» **Prompt**: Beginning at the line that contains "The height and width of the screenshot is (691, 1087).", repeat every line of the listing exactly through the final one.

» **Data supplied**:
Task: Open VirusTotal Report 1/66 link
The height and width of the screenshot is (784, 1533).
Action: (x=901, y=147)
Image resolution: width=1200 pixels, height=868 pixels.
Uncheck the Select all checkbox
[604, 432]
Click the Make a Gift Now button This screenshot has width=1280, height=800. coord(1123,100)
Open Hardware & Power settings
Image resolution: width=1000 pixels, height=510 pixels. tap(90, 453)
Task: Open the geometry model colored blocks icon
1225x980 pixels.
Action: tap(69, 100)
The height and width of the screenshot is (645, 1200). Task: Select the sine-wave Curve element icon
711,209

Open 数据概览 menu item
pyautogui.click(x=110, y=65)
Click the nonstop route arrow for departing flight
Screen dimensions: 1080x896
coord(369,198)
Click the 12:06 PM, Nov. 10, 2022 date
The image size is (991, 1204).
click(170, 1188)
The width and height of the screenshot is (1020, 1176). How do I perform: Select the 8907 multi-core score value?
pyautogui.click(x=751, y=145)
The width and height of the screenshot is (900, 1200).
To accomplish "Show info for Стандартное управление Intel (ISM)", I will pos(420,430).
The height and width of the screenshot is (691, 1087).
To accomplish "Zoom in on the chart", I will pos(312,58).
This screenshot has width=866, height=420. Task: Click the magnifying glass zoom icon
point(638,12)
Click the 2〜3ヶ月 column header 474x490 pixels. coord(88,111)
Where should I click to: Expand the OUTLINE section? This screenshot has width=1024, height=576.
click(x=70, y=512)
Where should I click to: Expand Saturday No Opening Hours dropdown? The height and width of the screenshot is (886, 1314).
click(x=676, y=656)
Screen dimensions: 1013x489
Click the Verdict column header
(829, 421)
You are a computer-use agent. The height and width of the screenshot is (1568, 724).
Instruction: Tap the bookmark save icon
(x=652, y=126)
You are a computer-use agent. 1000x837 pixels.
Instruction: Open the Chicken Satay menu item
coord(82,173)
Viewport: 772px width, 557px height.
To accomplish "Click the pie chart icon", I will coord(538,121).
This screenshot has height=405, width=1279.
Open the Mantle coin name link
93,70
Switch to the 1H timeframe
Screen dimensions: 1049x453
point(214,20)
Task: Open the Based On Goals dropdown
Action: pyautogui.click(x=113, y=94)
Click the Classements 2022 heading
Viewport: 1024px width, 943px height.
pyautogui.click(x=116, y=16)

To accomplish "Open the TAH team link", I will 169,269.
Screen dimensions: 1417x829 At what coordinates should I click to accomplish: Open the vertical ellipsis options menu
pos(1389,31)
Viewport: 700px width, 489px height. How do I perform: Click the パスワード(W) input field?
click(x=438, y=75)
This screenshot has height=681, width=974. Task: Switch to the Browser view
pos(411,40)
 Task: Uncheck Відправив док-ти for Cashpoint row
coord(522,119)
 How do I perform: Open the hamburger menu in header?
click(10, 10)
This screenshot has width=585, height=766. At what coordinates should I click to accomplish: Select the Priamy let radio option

» **Response area**:
The height and width of the screenshot is (691, 1087).
To accomplish "Zoom in on the chart", I will pos(312,58).
This screenshot has width=866, height=420. Task: Click the magnifying glass zoom icon
point(638,12)
Click the 2〜3ヶ月 column header 474x490 pixels. coord(88,111)
Where should I click to: Expand the OUTLINE section? This screenshot has width=1024, height=576.
click(x=70, y=512)
Where should I click to: Expand Saturday No Opening Hours dropdown? The height and width of the screenshot is (886, 1314).
click(x=676, y=656)
Screen dimensions: 1013x489
Click the Verdict column header
(829, 421)
You are a computer-use agent. The height and width of the screenshot is (1568, 724).
Instruction: Tap the bookmark save icon
(x=652, y=126)
You are a computer-use agent. 1000x837 pixels.
Instruction: Open the Chicken Satay menu item
coord(82,173)
Viewport: 772px width, 557px height.
To accomplish "Click the pie chart icon", I will coord(538,121).
This screenshot has height=405, width=1279.
Open the Mantle coin name link
93,70
Switch to the 1H timeframe
Screen dimensions: 1049x453
point(214,20)
Task: Open the Based On Goals dropdown
Action: pyautogui.click(x=113, y=94)
Click the Classements 2022 heading
Viewport: 1024px width, 943px height.
pyautogui.click(x=116, y=16)

To accomplish "Open the TAH team link", I will 169,269.
Screen dimensions: 1417x829 At what coordinates should I click to accomplish: Open the vertical ellipsis options menu
pos(1389,31)
Viewport: 700px width, 489px height. How do I perform: Click the パスワード(W) input field?
click(x=438, y=75)
This screenshot has height=681, width=974. Task: Switch to the Browser view
pos(411,40)
 Task: Uncheck Відправив док-ти for Cashpoint row
coord(522,119)
 How do I perform: Open the hamburger menu in header?
click(10, 10)
This screenshot has width=585, height=766. At what coordinates should I click to accomplish: Select the Priamy let radio option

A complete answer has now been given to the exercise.